August 28, 2020


520 Washington Avenue
Savannah, Georgia 31405
PLANS FOR SUNDAY, AUGUST 30
On my book shelf I have a collection of crosses. Their well-proportioned symmetry is pleasing and satisfying. In fact, most crosses are such attractive objects, it is hard to hear, much less comprehend, those words of Jesus, “If any want to become my followers, let them deny themselves and take up their cross and follow me.”

In notes for the HarperCollins Study Bible, Clifton Black makes the terse identification: “Cross, an instrument of tortuous execution.” An instrument of tortuous execution replicated out of silver or some other fine metal can conceal its grim horror. A cross, a real cross, certainly does not seem like a sign of life.
Yet that is precisely what Jesus says in Matthew 16:21-28, which is the text for Sunday’s
sermon, “Losing and Finding.” For those who would save their life, the cross is the only way. Clinging to life fearfully, we cannot open our hands to receive the gift of life; acquiring the things of life, we are dragged down and under by their weight.

During these unsettled times, consider the notion that you save your life by losing it in terms of a cross. Nothing is closer to the heart of the matter than the cross. We can contemplate from our armchair the life and death of Jesus, but then with this figure of speech, we too are called to bear an “instrument of tortuous execution.”

“Let them deny themselves and take up their cross…” These words challenge our too comfortable understanding of the Christian life. Other sayings are easier to tolerate. “What will it profit them to gain the whole world and forfeit their life?” sounds enough like “You can’t take it with you” to be useful. But what use can we possibly make of “If any want to become my followers, let them deny themselves and take up their cross and follow me”?

Like Peter we object on reasonable grounds. There must be another way. Where is self-fulfillment, achievement, personal happiness? Can’t we find a way of phrasing Christian discipleship so it does not involve “instruments of tortuous execution”?

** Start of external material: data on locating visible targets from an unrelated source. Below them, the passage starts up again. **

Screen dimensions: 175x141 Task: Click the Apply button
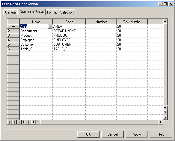click(x=137, y=134)
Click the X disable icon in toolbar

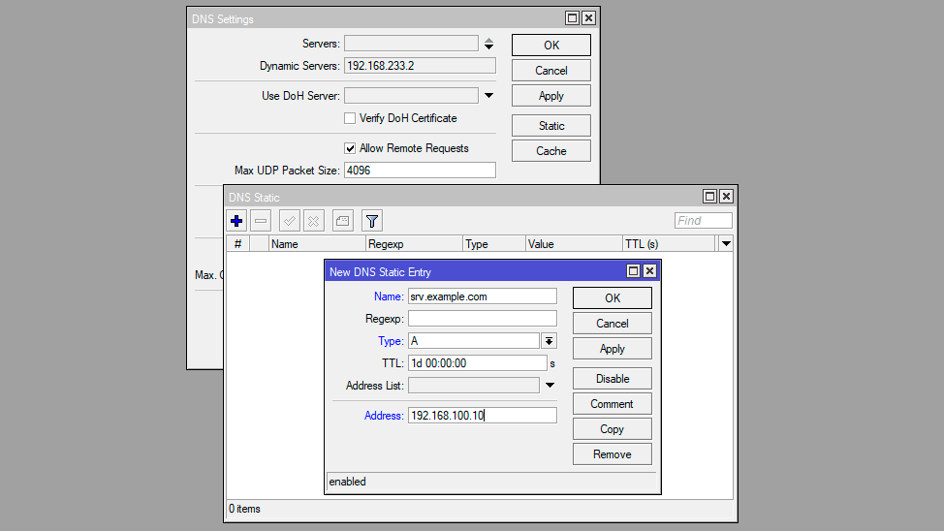313,221
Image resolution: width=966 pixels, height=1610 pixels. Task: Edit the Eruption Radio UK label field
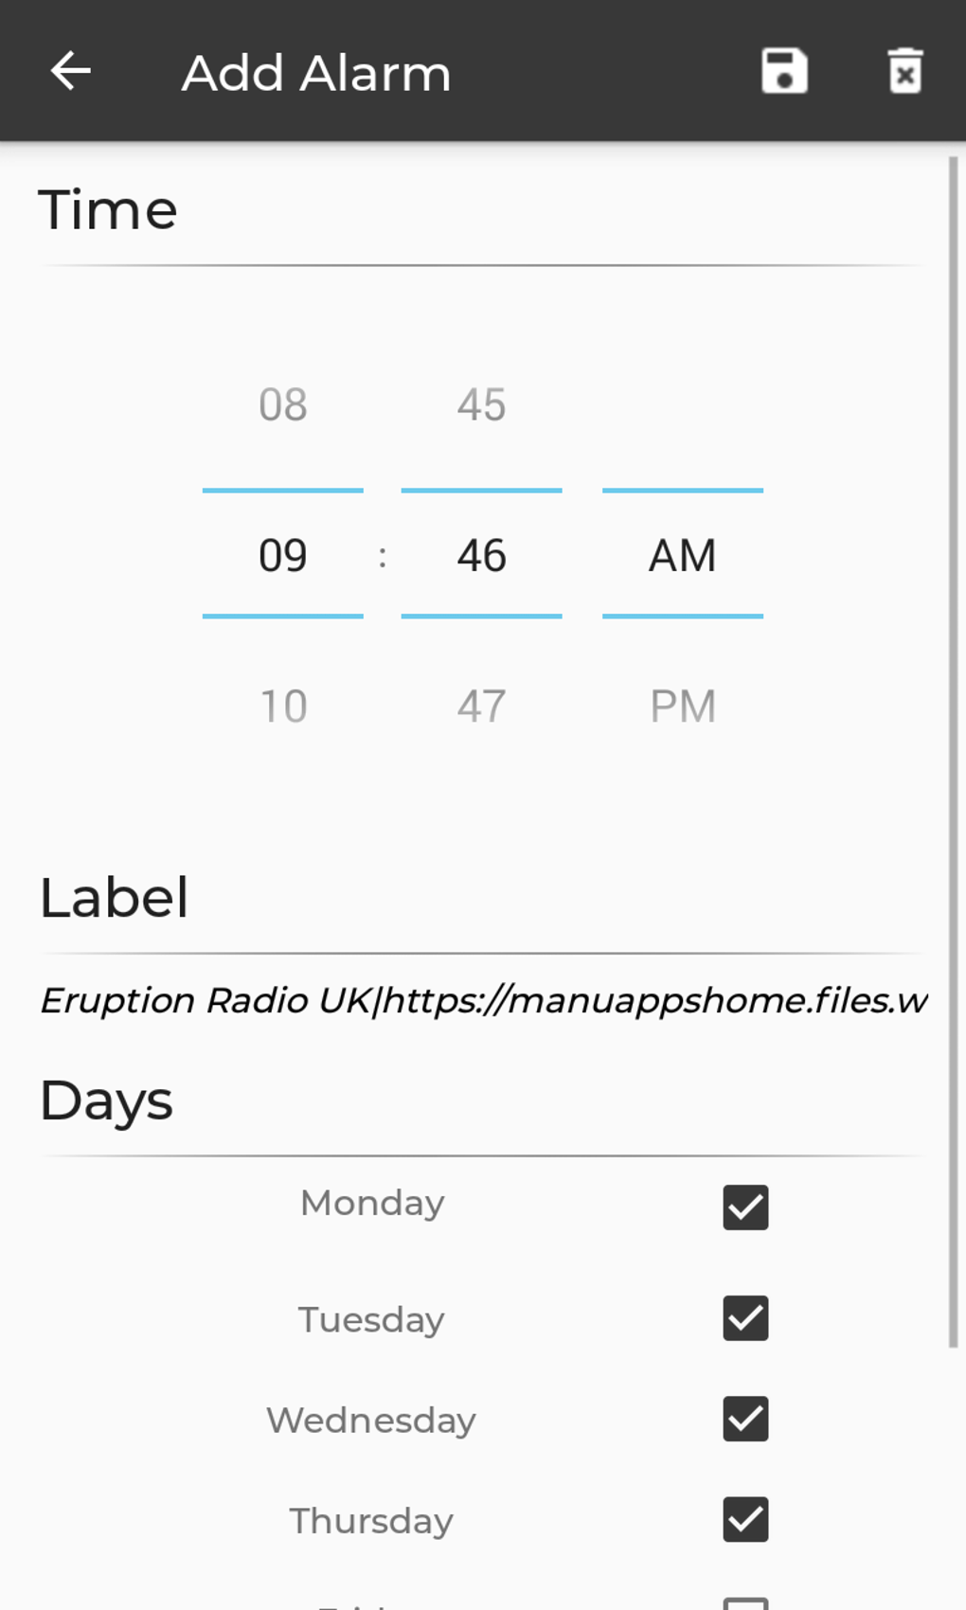click(x=483, y=1001)
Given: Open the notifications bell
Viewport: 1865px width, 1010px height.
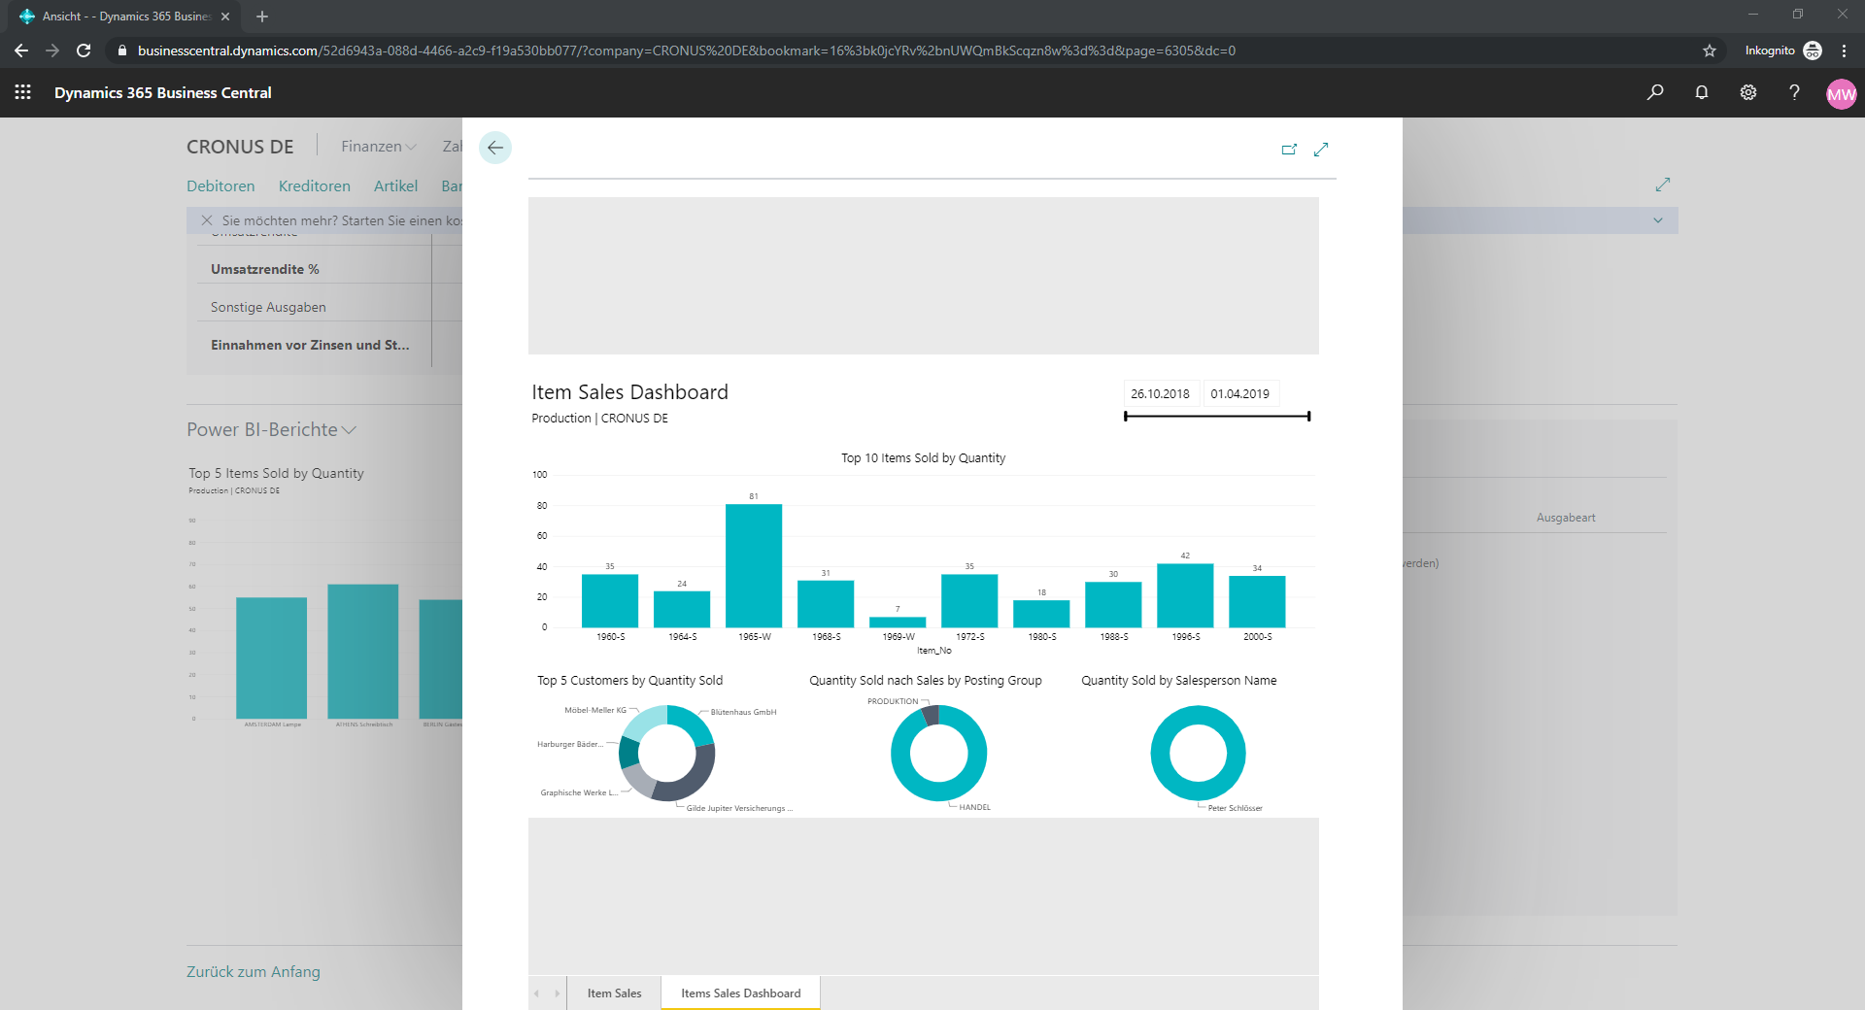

The words endure, however, haunting us. Deny yourselves. Take up your cross. Follow me. These words are unfashionable at all times and nothing about them appeals to our sense of beauty and proportion. Yet our best attempts to tame its dreadful claim ring hollow. Surely Peter is right. There must be another way… There is no other way.
The hymn for the service is “Take Up Your Cross, the Savior Said,” which was written by
Charles Everest and published in 1833. He was nineteen years old at the time and later
was ordained an Episcopal minister. Special music will feature Lola Gray Gaddy singing and her brother, Fletcher, playing the violin, “Will You Come and Follow Me.” Set to a traditional Scottish tune, John Bell wrote the first four stanzas in the voice of Jesus and the last stanza as the singer’s response. “Lord your summons echoes true when you but call my name.”